We've had our 15 month old Golden mix for over a year now. He's usually crated at night, and he's been sleeping well. He usually wakes up before us but doesn't make a peep till he sees us stirring - he's awesome that way.

We noticed that he tries to stretch while in the crate. As the crate is only 36 inches long and he's around 25 inches long he was not able to stretch to his heart's content. We bought a larger crate a few days ago and donated the old one to a shelter. Now at night though, he seems a little restless. Every night since he's been in the new crate, he gently barks at around 2am and wakes us up. Once we let him onto our bed, he curls up and sleeps peacefully.

Is it possible that the new crate is new big for him, that he liked the cosiness of the old one better? Or could this be a case of him 'breaking in' the new crate? We're trying to not encourage him to sleep on our bed as this could be a painful habit going forward.

Either way - are there any suggestions to help him (and us!) sleep at night?

2 Answers 2


First, stop letting him into your bed if your long term goal isn't to have him sleep there every night. He will quickly learn that barking or fussing = getting to sleep in bed with you.

Ideally you could have had a few days to transition from the old crate to the new, but that ship has sailed since the old crate is gone. All you can do now is make him comfy in his new home. It's likely not the size, but that it's new and not yet his. You should treat this like you're starting over with crate training. Put his favorite toys in the new crate, feed all his meals in there, leave surprise treats in the crate for him to find when he goes in there on his own. Offer praise and rewards when he goes into the crate voluntarily.

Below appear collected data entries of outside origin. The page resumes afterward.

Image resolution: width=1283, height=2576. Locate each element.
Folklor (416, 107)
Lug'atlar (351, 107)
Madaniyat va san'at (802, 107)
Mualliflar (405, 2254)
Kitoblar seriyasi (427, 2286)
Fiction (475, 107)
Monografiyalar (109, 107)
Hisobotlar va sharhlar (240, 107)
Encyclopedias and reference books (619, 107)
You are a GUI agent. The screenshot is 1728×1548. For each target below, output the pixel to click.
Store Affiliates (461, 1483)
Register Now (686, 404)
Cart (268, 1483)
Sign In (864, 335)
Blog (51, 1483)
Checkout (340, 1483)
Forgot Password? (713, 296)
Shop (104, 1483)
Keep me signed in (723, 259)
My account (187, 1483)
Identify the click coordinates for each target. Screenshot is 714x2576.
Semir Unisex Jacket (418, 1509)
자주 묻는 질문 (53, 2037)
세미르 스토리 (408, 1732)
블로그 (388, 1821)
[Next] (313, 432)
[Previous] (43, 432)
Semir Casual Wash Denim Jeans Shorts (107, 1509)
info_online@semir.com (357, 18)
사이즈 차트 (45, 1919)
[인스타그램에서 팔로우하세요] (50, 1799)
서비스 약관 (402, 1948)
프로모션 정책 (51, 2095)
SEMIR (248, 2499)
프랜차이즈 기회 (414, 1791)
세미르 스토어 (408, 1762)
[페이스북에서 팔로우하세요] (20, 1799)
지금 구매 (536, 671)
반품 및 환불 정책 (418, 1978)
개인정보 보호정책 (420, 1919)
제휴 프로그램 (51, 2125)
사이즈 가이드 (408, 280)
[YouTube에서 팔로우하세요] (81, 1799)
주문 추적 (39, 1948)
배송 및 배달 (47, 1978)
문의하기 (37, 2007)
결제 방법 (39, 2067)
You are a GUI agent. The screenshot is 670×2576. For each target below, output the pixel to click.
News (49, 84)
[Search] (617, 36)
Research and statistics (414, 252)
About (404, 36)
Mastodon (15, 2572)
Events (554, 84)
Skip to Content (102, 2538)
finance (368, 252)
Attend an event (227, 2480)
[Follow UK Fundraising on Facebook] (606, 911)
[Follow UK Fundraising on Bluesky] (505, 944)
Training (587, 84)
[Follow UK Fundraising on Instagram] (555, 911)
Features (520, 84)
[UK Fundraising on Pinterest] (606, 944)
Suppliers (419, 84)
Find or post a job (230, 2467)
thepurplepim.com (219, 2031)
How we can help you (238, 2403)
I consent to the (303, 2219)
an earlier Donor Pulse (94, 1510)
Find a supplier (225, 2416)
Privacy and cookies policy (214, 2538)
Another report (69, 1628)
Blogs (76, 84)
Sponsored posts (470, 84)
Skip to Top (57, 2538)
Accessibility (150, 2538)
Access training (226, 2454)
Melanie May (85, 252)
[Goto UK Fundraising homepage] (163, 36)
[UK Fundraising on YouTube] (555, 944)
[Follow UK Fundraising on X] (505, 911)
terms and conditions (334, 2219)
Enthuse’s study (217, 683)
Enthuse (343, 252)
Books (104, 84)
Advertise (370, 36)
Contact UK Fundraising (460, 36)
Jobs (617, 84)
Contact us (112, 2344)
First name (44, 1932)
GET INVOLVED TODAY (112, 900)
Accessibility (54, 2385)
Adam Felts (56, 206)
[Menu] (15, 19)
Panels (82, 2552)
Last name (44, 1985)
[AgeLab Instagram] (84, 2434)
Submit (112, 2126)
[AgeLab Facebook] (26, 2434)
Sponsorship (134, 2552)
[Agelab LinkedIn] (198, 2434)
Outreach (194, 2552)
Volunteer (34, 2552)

Make sure the crate is accessible to him at all times, even if you don't crate him during the day you can leave the crate door open.

Your pup will get used to his new home, but it will take a little while. The most important thing is that you don't reward him for fussing or barking at night. Once you go to bed, that's it until the morning, don't let him out or reward him with attention. Some people find this very difficult, but as long as your pup is safe and has something to occupy himself with (a Kong or other toy) he will be fine until the morning. Before you know it he will love his new crate as much as the old one.

  • 2
    Thanks Liz! We started crate-training him again like we did when he was tiny and now he sleeps like a log:)
    – user60155
    Nov 16, 2016 at 18:59

I assume by a "crate" you mean a cage. Keeping a large dog, like a golden retriever, cooped up in a cage for hours on end is not going to result in a psychologically stable animal and you are likely to see all kinds of neurotic behaviors result, not just whimpering at night.

  • 2
    We crate our dog only at night. The crate is left open during the day and he's free to roam in and out of it (and the house) as he pleases. He tends to go to the crate by himself when he wants to take a nap. I'm not sure where you got to the conclusion of a psychologically unstable animal though. He's been sleeping well after we followed @LizMGagne's advice.